Neurotrophins induce fission of mitochondria along embryonic sensory axons
Lorena Armijo-Weingart,
Andrea Ketschek,
Rajiv Sainath,
Almudena Pacheco,
George M Smith,
Gianluca Gallo
Affiliations
Lorena Armijo-Weingart
Department of Anatomy and Cell Biology, Shriner Hospitals Pediatric Research Center, Temple University Lewis Katz School of Medicine, Philadelphia, United States
Andrea Ketschek
Department of Anatomy and Cell Biology, Shriner Hospitals Pediatric Research Center, Temple University Lewis Katz School of Medicine, Philadelphia, United States
Rajiv Sainath
Department of Anatomy and Cell Biology, Shriner Hospitals Pediatric Research Center, Temple University Lewis Katz School of Medicine, Philadelphia, United States
Almudena Pacheco
Department of Anatomy and Cell Biology, Shriner Hospitals Pediatric Research Center, Temple University Lewis Katz School of Medicine, Philadelphia, United States
George M Smith
Department of Neuroscience, Shriner Hospitals Pediatric Research Center, Temple University Lewis Katz School of Medicine, Philadelphia, United States
Department of Anatomy and Cell Biology, Shriner Hospitals Pediatric Research Center, Temple University Lewis Katz School of Medicine, Philadelphia, United States
Neurotrophins are growth factors that have a multitude of roles in the nervous system. We report that neurotrophins induce the fission of mitochondria along embryonic chick sensory axons driven by combined PI3K and Mek-Erk signaling. Following an initial burst of fission, a new steady state of neurotrophin-dependent mitochondria length is established. Mek-Erk controls the activity of the fission mediator Drp1 GTPase, while PI3K may contribute to the actin-dependent aspect of fission. Drp1-mediated fission is required for nerve growth factor (NGF)-induced collateral branching in vitro and expression of dominant negative Drp1 impairs the branching of axons in the developing spinal cord in vivo.

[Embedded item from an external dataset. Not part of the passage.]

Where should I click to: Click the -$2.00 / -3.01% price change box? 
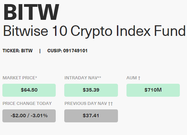[29, 116]
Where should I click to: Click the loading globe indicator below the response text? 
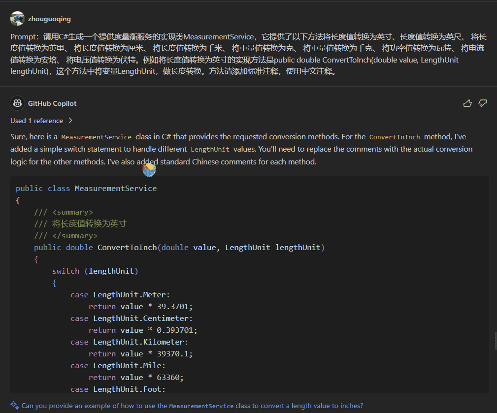click(149, 169)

Fission is also required for NGF-induced mitochondria-dependent intra-axonal translation of the actin regulatory protein cortactin, a previously determined component of NGF-induced branching. Collectively, these observations unveil a novel biological function of neurotrophins; the regulation of mitochondrial fission and steady state mitochondrial length and density in axons.